### WHAT YOU SHOULD DO
In the entries below, find the line with "You are a computer-use agent. Viewport: 1036px" and the line with "Given: Click the United States flag icon"; give again those lines and every line between them, exactly.
SUPPLIED DATA START
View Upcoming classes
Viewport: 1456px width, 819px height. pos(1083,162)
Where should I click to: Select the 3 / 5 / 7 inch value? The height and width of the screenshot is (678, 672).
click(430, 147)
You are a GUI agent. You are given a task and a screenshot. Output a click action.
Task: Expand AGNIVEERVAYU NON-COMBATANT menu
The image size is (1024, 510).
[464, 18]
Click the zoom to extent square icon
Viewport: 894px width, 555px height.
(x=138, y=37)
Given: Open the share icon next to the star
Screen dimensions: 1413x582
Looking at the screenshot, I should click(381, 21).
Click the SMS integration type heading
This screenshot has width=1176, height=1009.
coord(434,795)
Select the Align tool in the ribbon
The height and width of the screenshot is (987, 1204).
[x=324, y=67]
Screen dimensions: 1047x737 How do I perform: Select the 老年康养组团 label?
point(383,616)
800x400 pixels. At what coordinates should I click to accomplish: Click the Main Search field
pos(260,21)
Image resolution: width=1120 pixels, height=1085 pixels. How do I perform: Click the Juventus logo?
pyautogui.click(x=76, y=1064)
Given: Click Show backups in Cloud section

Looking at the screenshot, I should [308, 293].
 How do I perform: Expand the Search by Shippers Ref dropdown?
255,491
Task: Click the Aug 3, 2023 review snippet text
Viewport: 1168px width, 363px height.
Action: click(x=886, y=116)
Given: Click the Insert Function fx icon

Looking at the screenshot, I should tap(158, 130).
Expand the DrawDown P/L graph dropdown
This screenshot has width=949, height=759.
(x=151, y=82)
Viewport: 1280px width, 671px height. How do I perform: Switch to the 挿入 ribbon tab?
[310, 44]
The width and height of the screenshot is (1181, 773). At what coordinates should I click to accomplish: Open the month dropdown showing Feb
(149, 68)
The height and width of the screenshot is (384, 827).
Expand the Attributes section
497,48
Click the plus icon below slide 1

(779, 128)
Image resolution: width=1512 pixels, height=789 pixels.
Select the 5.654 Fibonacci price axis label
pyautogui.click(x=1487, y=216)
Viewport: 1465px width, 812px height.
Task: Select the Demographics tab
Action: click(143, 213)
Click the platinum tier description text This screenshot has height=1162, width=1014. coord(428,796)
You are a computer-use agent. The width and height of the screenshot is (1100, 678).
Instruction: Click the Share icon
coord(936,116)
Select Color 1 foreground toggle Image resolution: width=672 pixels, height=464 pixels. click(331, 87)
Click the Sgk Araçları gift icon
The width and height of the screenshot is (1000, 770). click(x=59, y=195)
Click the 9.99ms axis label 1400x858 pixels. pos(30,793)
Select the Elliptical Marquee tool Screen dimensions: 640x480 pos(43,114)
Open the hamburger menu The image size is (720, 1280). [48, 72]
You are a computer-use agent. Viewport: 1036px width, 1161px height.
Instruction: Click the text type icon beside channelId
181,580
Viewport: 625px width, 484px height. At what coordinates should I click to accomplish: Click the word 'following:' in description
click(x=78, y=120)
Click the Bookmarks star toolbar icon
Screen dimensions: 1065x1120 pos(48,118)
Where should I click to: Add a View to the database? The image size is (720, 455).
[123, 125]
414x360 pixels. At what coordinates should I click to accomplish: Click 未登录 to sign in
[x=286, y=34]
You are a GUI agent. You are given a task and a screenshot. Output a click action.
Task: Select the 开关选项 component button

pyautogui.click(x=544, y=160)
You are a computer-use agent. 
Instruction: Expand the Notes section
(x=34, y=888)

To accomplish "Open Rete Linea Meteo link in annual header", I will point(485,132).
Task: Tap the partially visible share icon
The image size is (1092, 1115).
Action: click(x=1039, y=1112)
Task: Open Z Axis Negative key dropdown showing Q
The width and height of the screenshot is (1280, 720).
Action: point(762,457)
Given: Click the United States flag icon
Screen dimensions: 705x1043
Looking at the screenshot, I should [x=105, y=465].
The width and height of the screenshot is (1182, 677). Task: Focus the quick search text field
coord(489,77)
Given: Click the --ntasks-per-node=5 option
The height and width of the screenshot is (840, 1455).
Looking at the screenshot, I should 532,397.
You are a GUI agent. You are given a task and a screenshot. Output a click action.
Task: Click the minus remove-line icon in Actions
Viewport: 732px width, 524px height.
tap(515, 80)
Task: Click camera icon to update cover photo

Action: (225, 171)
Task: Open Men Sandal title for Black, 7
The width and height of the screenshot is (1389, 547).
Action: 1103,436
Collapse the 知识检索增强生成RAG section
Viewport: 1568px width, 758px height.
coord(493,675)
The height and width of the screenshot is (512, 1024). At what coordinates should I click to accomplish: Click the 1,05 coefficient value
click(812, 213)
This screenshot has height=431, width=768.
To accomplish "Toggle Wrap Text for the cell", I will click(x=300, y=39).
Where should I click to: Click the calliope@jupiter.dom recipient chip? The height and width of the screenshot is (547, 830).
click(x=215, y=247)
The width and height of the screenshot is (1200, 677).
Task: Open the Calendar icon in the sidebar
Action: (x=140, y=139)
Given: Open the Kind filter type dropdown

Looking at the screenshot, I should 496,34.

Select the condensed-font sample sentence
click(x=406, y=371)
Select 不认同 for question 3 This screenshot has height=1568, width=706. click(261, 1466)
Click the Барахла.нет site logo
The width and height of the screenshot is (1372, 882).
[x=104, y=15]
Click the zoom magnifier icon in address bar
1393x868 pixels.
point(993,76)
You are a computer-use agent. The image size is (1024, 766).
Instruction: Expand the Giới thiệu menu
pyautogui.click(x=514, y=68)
SUPPLIED DATA END
### EXPECTED OUTPUT
You are a computer-use agent. Viewport: 1036px width, 1161px height.
Instruction: Click the text type icon beside channelId
181,580
Viewport: 625px width, 484px height. At what coordinates should I click to accomplish: Click the word 'following:' in description
click(x=78, y=120)
Click the Bookmarks star toolbar icon
Screen dimensions: 1065x1120 pos(48,118)
Where should I click to: Add a View to the database? The image size is (720, 455).
[123, 125]
414x360 pixels. At what coordinates should I click to accomplish: Click 未登录 to sign in
[x=286, y=34]
You are a GUI agent. You are given a task and a screenshot. Output a click action.
Task: Select the 开关选项 component button

pyautogui.click(x=544, y=160)
You are a computer-use agent. 
Instruction: Expand the Notes section
(x=34, y=888)

To accomplish "Open Rete Linea Meteo link in annual header", I will point(485,132).
Task: Tap the partially visible share icon
The image size is (1092, 1115).
Action: click(x=1039, y=1112)
Task: Open Z Axis Negative key dropdown showing Q
The width and height of the screenshot is (1280, 720).
Action: point(762,457)
Given: Click the United States flag icon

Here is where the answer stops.